Script and planning were done with Mrs. Joann Simpson of Montclair where the film will be used in the fall for an illustration of “do’s and don’t” in public speaking, making Montclair the studio’s first bonafide “customer.”
Earl already has had two of his character creations copywrited — “Geemo the Lion” and “Zeek.”
Gemo took some three months to perfect to Earl’s satisfaction. Zeek, devised simply to accompany Geemo, was created in one day. Earl credits his English teacher, Joan Kirkby, with getting him started on animating his cartoon subjects.
Does Project
She suggested that for a classroom project he draw an English squire for the “Canterbury Tales”—with the result that he did enough drawings of the Squire to make a “flip book.”
Earl’s idol is Walt Disney, whom he has never met but whose biography he has read from cover to cover and whom he hopes to meet sometime at what he anticipates as “the greatest thrill in store for me.”


Drawings of GeeMo the Lion and Zeek were copyrighted October 7, 1959 and Geemo the Lion as found in some publication was copyrighted October 14, 1960. The following year, Lemke produced a six-minute colour film called “A Boogle, Da Moogle, Da Clug.” It was copyrighted on August 14, 1961. What it was about, I have no idea. His name is found in one more copyright catalogue, dated June 16, 1964, for three poses of a character named Gary Goose.

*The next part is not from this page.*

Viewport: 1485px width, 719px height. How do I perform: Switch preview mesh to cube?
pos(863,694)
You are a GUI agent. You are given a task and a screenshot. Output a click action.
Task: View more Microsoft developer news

His company was still listed in the directory of the SMPTE of March 1974. But what became of Earle and his dream are bits of information we have yet to discover.

Friday, 20 January 2023

Silhouettes and Auto Workers

Art styles were changing in animated cartoons in the late ‘40s, and there are some good examples in the John Sutherland Productions industrial short Why Play Leap Frog? (copyright March 1, 1949).

In this scene, characters are in silhouette while the background painting of the auto factory is fairly representational, though not as abstract as some artwork would become in the ‘50s.

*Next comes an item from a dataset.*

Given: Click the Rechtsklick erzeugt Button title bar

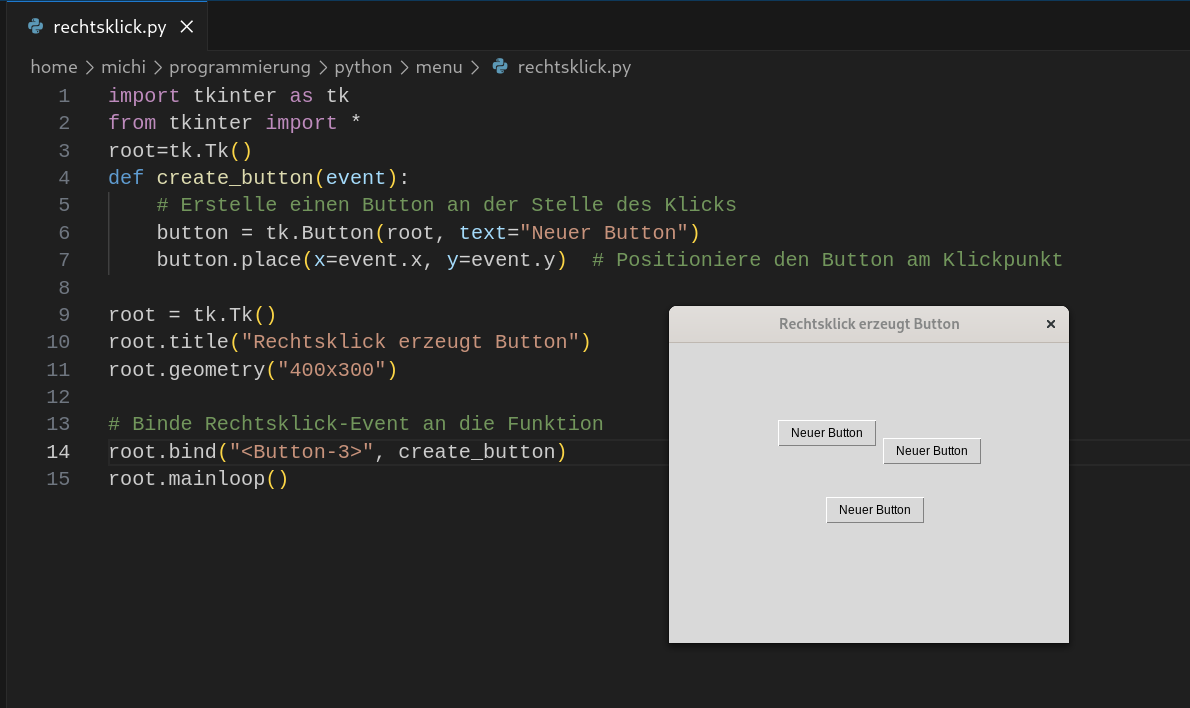Looking at the screenshot, I should (869, 324).
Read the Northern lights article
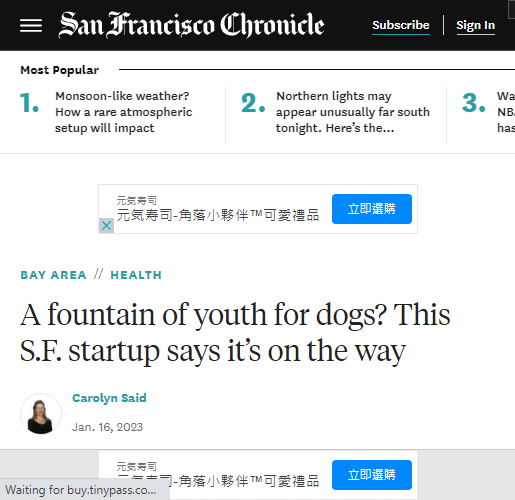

The Sutherland cartoon cartoons contained some gentle humour to off-set their propagandistic nature (the shorts were pro-big business because big business paid to have them made). See what happens to the auto workers on the assembly line as parts are lowered through the ceiling.



A “What the...?” reaction.



The writer (True Boardman?) ends the scene making fun of gaudy hood ornaments of the era.

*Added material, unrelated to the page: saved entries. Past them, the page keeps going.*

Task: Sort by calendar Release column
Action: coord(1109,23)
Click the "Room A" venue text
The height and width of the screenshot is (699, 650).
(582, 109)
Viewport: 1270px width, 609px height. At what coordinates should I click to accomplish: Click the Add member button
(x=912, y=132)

A deal was worked out with MGM to put the Sutherland cartoons in theatres. An ad in the Motion Picture Herald of September 2, 1950 says there were 5,025 bookings for this cartoon so far. One theatre manager complained to the publication “These should not be sold as cartoons...there is certainly no humor to them.” The CIO News of March 26, 1951 called it “a sly attack on wage increases.” We’ve talked before here about the controversy surrounding one Sutherland animated short that was accused of criticising U.S. government policy, with MGM subsequently deciding to stick only with Tom and Jerry, Droopy and Barney Bear. Joe the factory worker was out.

Unfortunately there are no credits on the short, so we don’t know the artists. We do know the background music composer, because his name is mentioned in the copyright registration. It’s former Disney composer Paul Smith. The copyright office lists names for some of the cues: “Walking Theme,” “A Raise,” Farm Theme,” “Charts,” “Trouble,” “Production Theme” and “Main Title,” all copyrighted September 26, 1949.

Bud Hiestand is the narrator (evidently the cartoon was reissued because there’s a change in quality of the soundtrack in one version dealing with prices), Frank Nelson provides a couple of voices and I have not been able to discover who played Joe, who starred in the earlier Sutherland cartoon Meet King Joe.